AppDynamics Error Event helps capture all types of errors including alerts, critical, or fatal errors. Alerts or critical errors are caught and gracefully handled by the application, whereas fatal errors can cause application reset.
Figure 4: Error Dashboard
Error Dashboards provide details on different types of errors, total error count, and error count grouped by application versions. Selecting a specific error will provide detailed information about the error, including stack trace if available.
Network and Error events help in understanding the performance of the application. But to understand the usage of an application and how that impacts business performance, we introduced Custom Events. These events help capture any data pertaining to the business, which can then be used to inform performance and business decisions.

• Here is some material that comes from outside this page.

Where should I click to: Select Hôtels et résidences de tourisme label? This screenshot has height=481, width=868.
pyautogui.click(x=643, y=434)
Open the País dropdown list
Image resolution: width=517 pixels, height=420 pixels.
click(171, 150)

Figure 5: Business Performance Data
As shown in Figure 5, using custom events for Point of Sale devices can help capture data such as total revenue generated, average sales over time, and the number of items sold.
One click or touch on an IoT device triggers a series of transactions across many components in the IT infrastructure. AppDynamics’ suite of products including IoT can tag and trace all the transactions across the entire infrastructure, thus providing end-to-end visibility.
Consider an example of self-serve movie kiosks where users can pay for their movie tickets. Figure 6, below, shows the journey of the transaction starting from the kiosk to the IT infrastructure.
Figure 6: Network Request Snapshot and Backend Business Transaction Correlation
Selecting the network request you want to trace shows an activity stream, and if the backend is instrumented with AppDynamics agents, you will see a snapshot link. The snapshot view shows how the business transaction is performing on the backend, and you can drill down into different KPIs for tier/nodes. This end-to-end visibility helps in tracking and identifying issues quickly, thereby reducing MTTR.
In 4.4, we built a generic and scalable platform for IoT performance monitoring that can provide visibility into application and business performance for a wide variety of use cases ranging from point-of-sale devices to industrial gateways.
Looking ahead, there are a few emerging trends in the IoT space that we’ll be monitoring closely.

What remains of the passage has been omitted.